Re: Initial Draft Finding on Principle of Least Power

Mark Baker wrote:
> On 12/22/05, Bill de hÓra <dehora@eircom.net> wrote:
> 
>>I've been following this thread, and believing myself to be in target
>>audience for such principles. I guess my question is this: why would I
>>follow this principle?
> 
> 
> I was thinking the same thing too, and noticed that - just to pick one
> important consideration - there's no discussion of the security
> implications of Turing-complete or near-Turing-complete languages.
> 
>  [...]
>  [2] http://www.crockford.com/JSON/js.html
>  [3] http://en.wikipedia.org/wiki/JSON

Jon, Gavin, Mark, thanks guys.

These are good links Mark (I mentioned security in passing and in
fairness, I've seen Dan C noodle on the security aspects of ajax on #swig).
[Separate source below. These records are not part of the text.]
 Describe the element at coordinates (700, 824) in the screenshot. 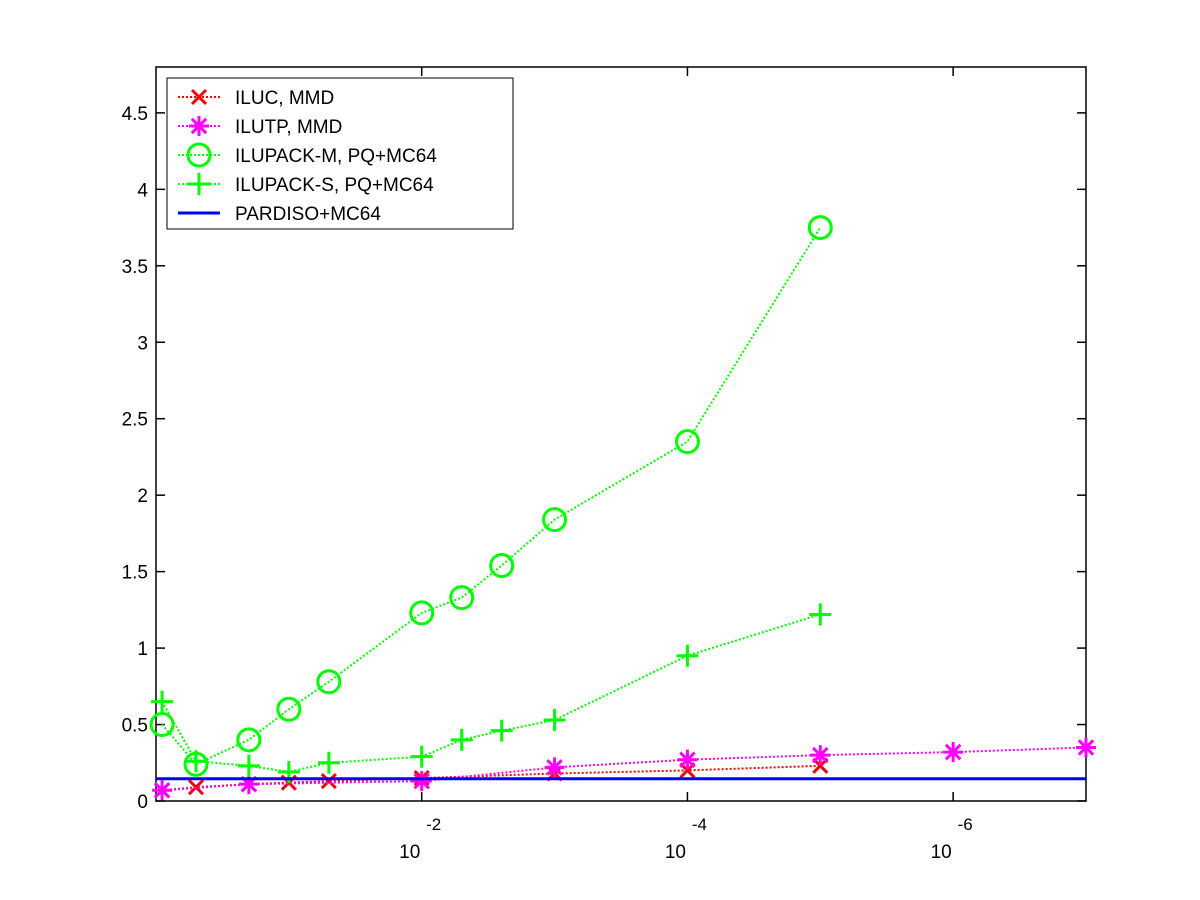

I see `x-tick-label-exponent: -4` at that location.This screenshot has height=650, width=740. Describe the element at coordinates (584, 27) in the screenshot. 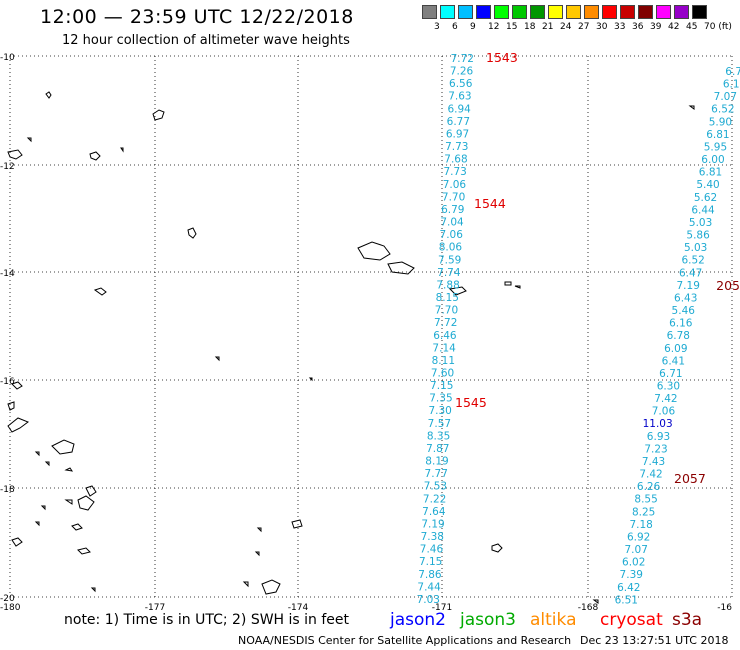

I see `legend-label: 27` at that location.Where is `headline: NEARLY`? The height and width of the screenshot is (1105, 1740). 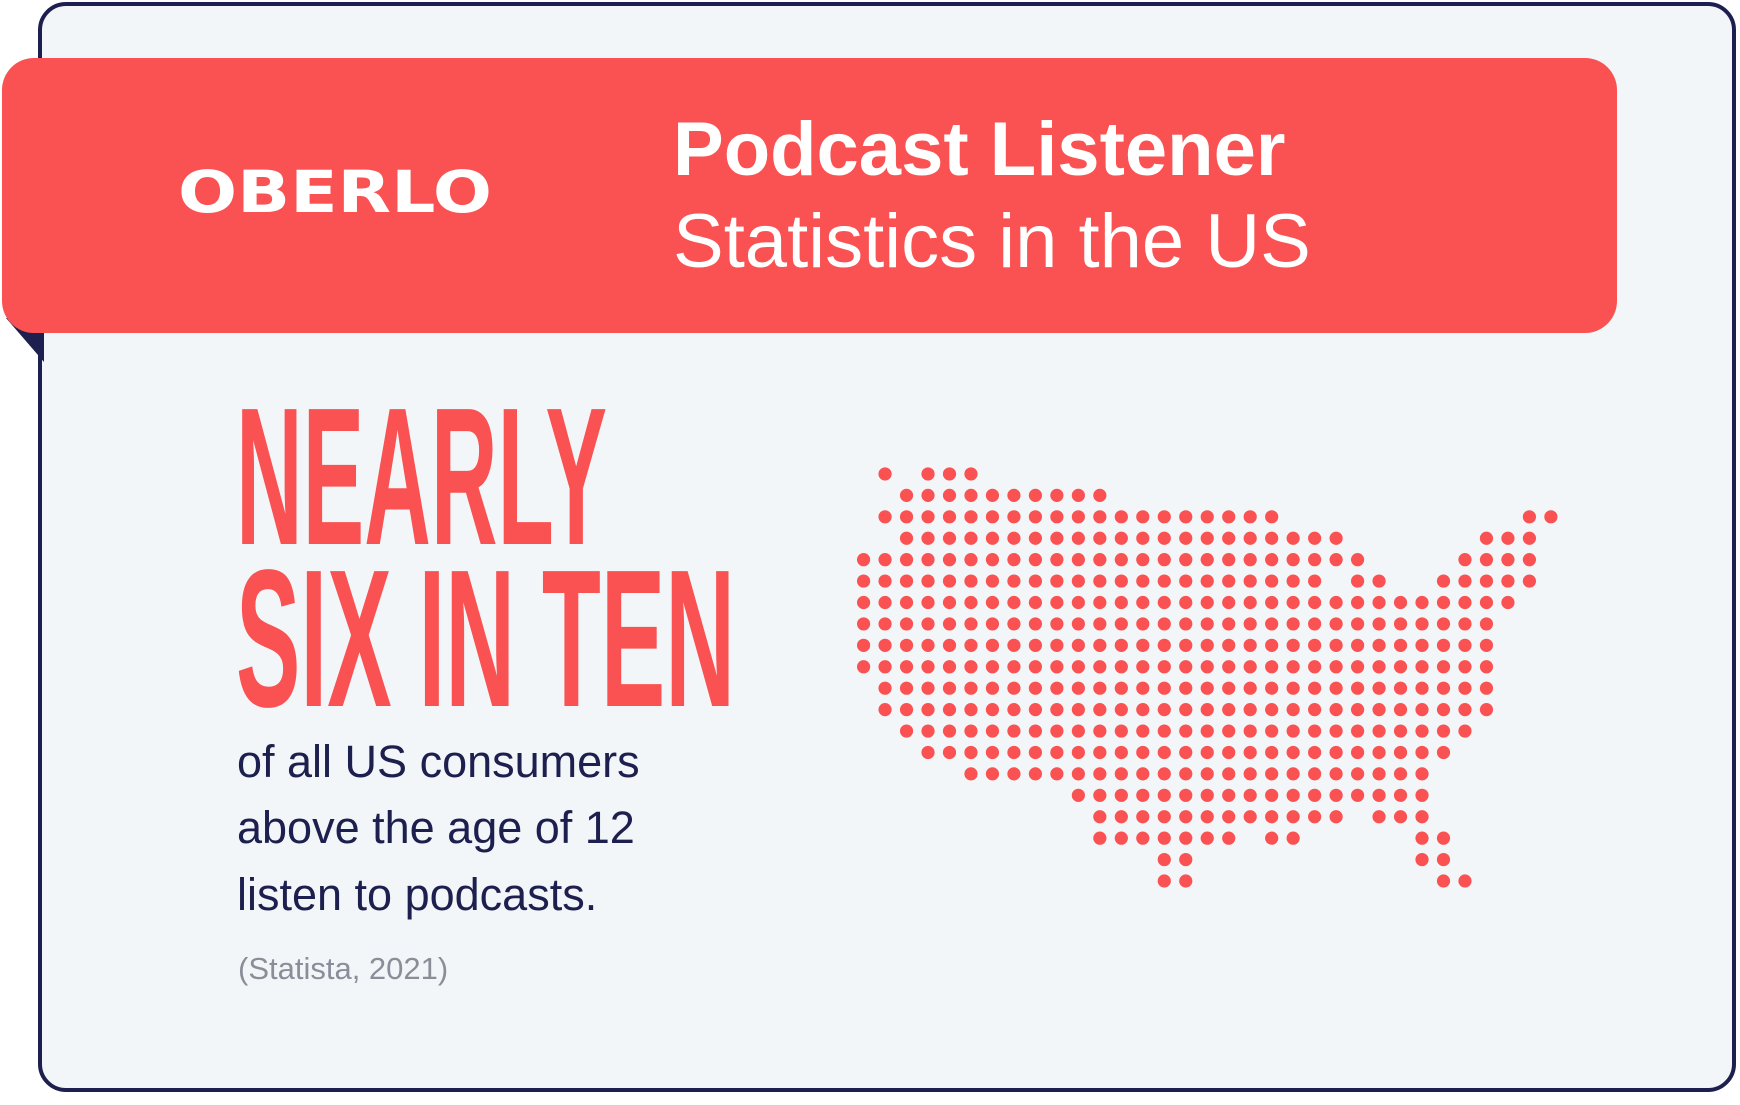 headline: NEARLY is located at coordinates (422, 476).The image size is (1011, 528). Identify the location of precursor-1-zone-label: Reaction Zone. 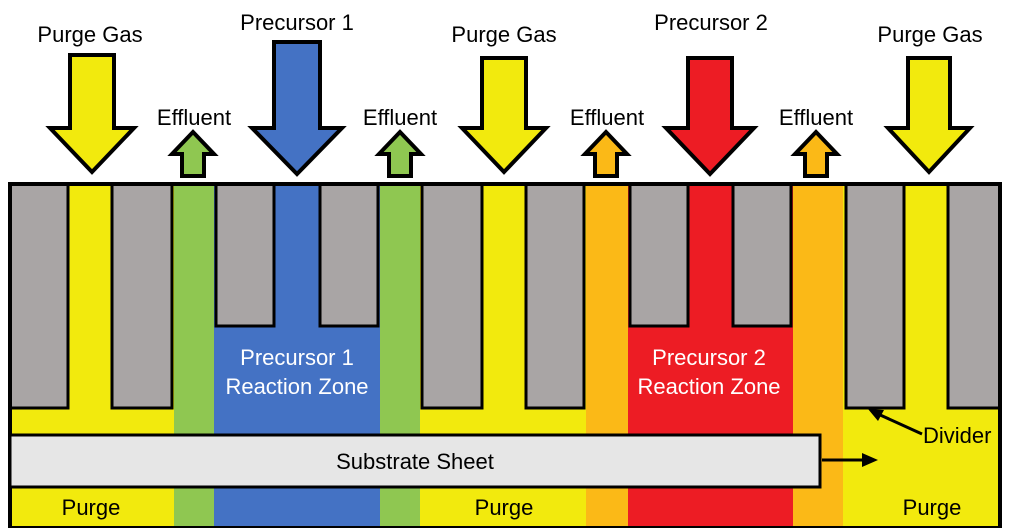
(296, 386).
Going back to what Gavin said, it seems there may be a useful principle
here, and it could be set in the context of web publishers and consumers
- that data formats ranging from brain-dead to less than ec-logic* are
easier to re-use and build momentum over seems credible and more useful
than saying "worse is better". It might be that this is a principle
which is important, but subtle (won't be the first).

cheers
Bill

* languages which logicians might describe as 'weak'. I think the
current RDF semantics are in the ec class.